• [EXERCISE BRIEF]
Please answer from the piece on The L-Word below: in which city did the show's group of lesbian friends live?

• [SELECTED EXTRACT]
※
The L-Word’s WTF legacy

When The L-Word first aired in 2004 it represented something huge for all dykes: an accessible image of a lesbian microcosm. Prior to the series TV’s lesbian characters seemed to be carefully controlled anomalies, isolated within mainstream scenarios.

Enter a woman with money and a dream, L-Word creator Ilene Chaiken, who birthed a virtual pussy munchkin that gobbled up the lesbian world.

The L-Word ran six seasons, the final episode airing on Mar 17. It followed the lives of a small group of tight-knit lesbian friends in Los Angeles and their struggles to find love, sex and themselves.

In the beginning we were wet with glee. To celebrate the arrival of characters Jenny, Marina, Shane, Alice, Dana, Tina and Bette lesbian toga parties took place all over the world where Hennessey was flowin’ like pussy juice.

Hyperbole aside The L-Word really gave us clit-flickers a reason to celebrate. Chaiken affirmed lesbians really do exist and deserve our hour on television too. No matter how unreflective the characters on the show were to the average, middle-class dyke, at least we were finally visible to the mainstream.

The first few seasons were the best. Chaiken explored ideas around sexuality through lead character Jenny Schecter, who moved to LA with her boyfriend and quickly became enticed by a smooth-talking Latina, Marina. We all remember our first girlcrush; finally we got to see one fulfilled in primetime with a passionate bathroom-scene kiss.

Then there was couple Bette and Tina and the exploration of desire through Bette’s affair with a hot carpenter and, after it was out in the open, its strain on her relationship with Tina.

Coming out in various social situations, being insecure about feelings in a sexual relationship, grappling with fidelity, these are issues queer women in my life deal with and I appreciated that Chaiken was willing to address them.

But while the show initially quenched my appetite for onscreen lesbian sex, as the seasons went on the show’s creativity began to crumble. Not even the novelty of lesbian characters could stir my excitement.

For the last two seasons it seemed the only thing I could relate to was how damn crazy lesbians can be with their estrogen levels skyrocketing, with feelings and their pussies pleading for a good licking. Does sleeping with a lesbian your friend has already drilled, gossiping about a friend behind her back or maybe even hissing at another dyke ring any bells? But that was the only hint of realism left to the show.

The show’s integrity slipped further when it introduced characters for the sake of tokenism, for example the introduction of trans character Max. I was excited to see a trans guy on TV but the show’s attempt was so half-assed. When they abruptly backed Max out of sex reassignment surgery the sense was that the show’s creators had lost the balls to grow them on Max.
※
• [DATA EXCERPT]

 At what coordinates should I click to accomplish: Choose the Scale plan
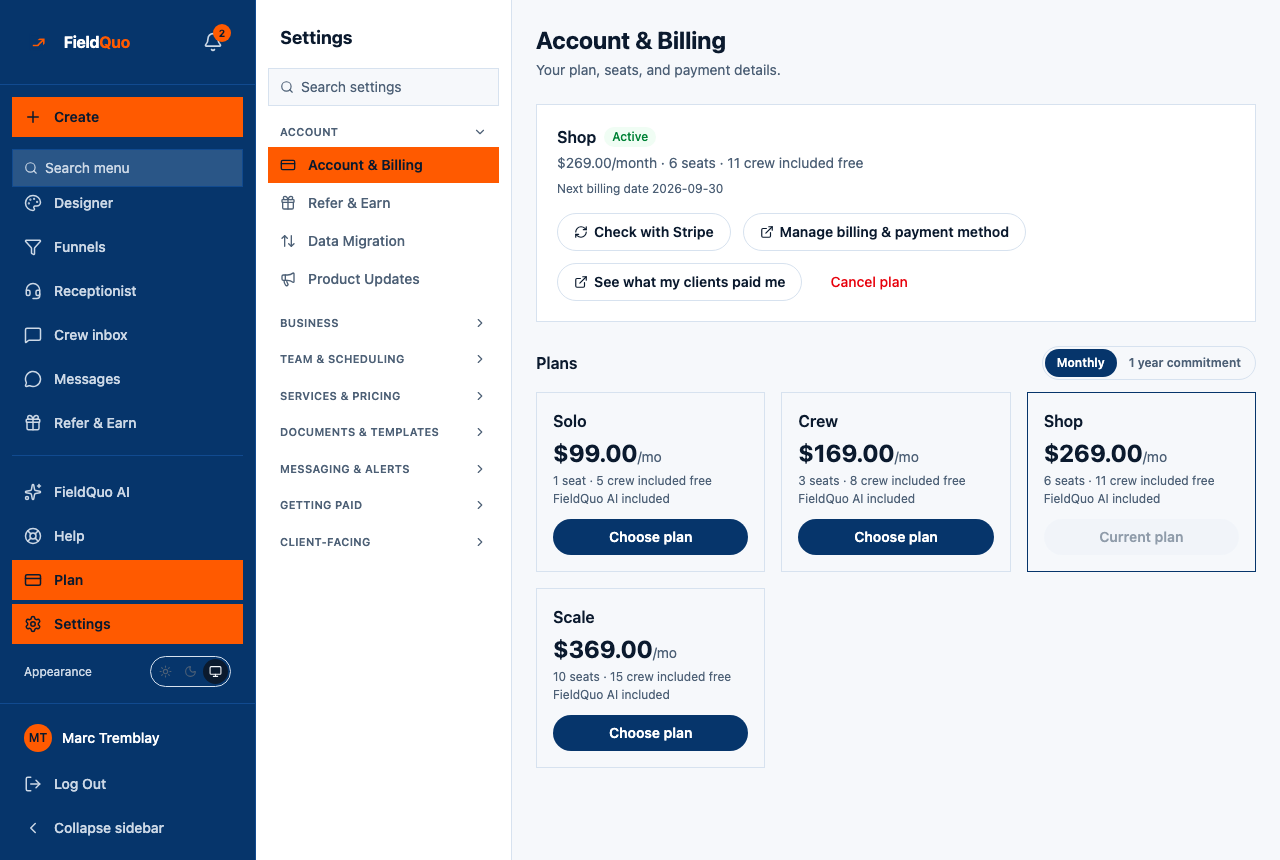pyautogui.click(x=650, y=733)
※
• [TASK RESPONSE]
Los Angeles